[Provided passage]
- - - - - - -
What “biological age” really means
The term “biological age” gets used loosely. In research, it typically refers to a composite of biomarkers — inflammation, blood pressure, cholesterol profile, glucose handling, and in some studies, epigenetic clocks — that predict disease risk and mortality better than the number of birthdays alone. The World Health Organization’s Decade of Healthy Ageing framework emphasizes that this kind of functional, biological view of aging is increasingly central to public health.
The biomarker that moved most clearly in this study was CRP. Chronically elevated CRP has been linked to higher risks of cardiovascular disease, type 2 diabetes, certain cancers, and cognitive decline, according to peer-reviewed analyses indexed by the National Library of Medicine. Bringing CRP down through diet alone, even modestly, is a clinically meaningful signal.
How to translate this into everyday eating
The dietitian quoted in the original coverage put it well: the practical takeaway is not “eat more carbs.” It is to favor high-quality, minimally processed carbohydrates inside an overall balanced pattern. Research suggests several practical anchors:
Build a plant-forward plate
- Aim for at least half your plate to be vegetables and fruit at most meals.
- Include a fiber-rich legume or whole grain — lentils, chickpeas, oats, barley, brown rice — most days.
- Treat animal protein as a supporting element rather than the centerpiece, with an emphasis on fish, eggs, and lean poultry.
Pick carbs that come from a plant, not a package
- Choose whole fruit over fruit juice and dried-fruit candy.
- Favor intact grains over refined flours when possible.
- Limit ultra-processed snack foods, sweetened drinks, and refined-grain baked goods, which research consistently associates with worse cardiometabolic outcomes.
Keep fats high-quality, not high-volume
- Studies indicate olive oil, nuts, seeds, and fatty fish remain valuable sources of unsaturated fats.
- The trial does not argue for a strict low-fat diet — it argues against piling on saturated fat at the expense of plant foods.
- - - - - - -
[Data provided]
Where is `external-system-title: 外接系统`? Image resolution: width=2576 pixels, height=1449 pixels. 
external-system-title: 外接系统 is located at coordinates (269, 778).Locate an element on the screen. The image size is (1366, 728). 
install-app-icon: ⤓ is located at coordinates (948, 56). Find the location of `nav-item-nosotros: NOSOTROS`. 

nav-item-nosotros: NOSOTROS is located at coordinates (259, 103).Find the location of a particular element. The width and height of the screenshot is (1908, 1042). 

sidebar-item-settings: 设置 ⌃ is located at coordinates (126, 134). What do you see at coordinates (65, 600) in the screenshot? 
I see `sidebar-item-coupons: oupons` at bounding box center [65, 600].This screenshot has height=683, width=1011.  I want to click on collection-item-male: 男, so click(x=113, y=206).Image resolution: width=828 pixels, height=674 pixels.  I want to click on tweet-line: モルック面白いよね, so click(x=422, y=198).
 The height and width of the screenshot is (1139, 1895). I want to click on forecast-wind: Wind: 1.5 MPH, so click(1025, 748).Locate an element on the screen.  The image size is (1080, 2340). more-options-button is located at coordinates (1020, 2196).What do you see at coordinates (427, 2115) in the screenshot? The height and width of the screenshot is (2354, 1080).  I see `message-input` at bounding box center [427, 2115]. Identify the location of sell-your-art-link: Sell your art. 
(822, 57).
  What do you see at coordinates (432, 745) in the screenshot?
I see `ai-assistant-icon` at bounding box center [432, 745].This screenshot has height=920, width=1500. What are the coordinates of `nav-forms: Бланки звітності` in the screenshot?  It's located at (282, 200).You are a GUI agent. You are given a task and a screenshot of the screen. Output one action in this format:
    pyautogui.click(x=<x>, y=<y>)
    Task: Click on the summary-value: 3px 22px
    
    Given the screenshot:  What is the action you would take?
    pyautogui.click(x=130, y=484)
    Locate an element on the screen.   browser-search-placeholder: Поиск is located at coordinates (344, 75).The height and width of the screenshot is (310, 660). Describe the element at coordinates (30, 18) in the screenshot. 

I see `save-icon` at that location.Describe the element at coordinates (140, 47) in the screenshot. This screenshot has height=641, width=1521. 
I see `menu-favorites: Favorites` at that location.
- - - - - - -
[Tasks to perform]
A) Answer these from the article on biological age and diet, one line each:
(i) Which biomarker moved most clearly in the study?
(ii) What share of the plate should be vegetables and fruit at most meals?
(iii) What does the trial argue against regarding fat?
B) Please list every fiber-rich legume or whole grain that the article on biological age and diet names as an example.
C) Pick up the article on biological age and diet after its last sentence and keep writing it.

[Responses per task]
A)
(i) CRP
(ii) At least half
(iii) Piling on saturated fat at the expense of plant foods

B) Lentils, chickpeas, oats, barley, brown rice

C)
Limitations to keep in mind
Four weeks is short. The 104-person sample is modest, and the participants were a relatively healthy older cohort, which limits how directly the findings translate to younger adults or people with existing chronic disease. Biomarkers like CRP are powerful predictors, but they estimate rather than directly measure how someone will age. Larger, longer randomized trials are needed before any single dietary pattern can be called the “anti-aging diet.”
It is also worth remembering that diet does not act alone. Sleep, physical activity, stress, alcohol intake, and social connection all influence the same inflammatory pathways that this study tracked. The CDC continues to emphasize that lifestyle change has its biggest impact when these levers move together.
Bottom line
The headline that lower-fat, plant-forward eating may slow biological aging is supported, but with nuance. What this study really reinforces is something nutrition researchers have argued for years: a diet anchored in vegetables, fruit, legumes, whole grains, and modest amounts of high-quality protein, with carbohydrates coming from real food rather than packages, appears to be a quietly powerful tool for cardiometabolic health — and possibly for the pace at which the body ages.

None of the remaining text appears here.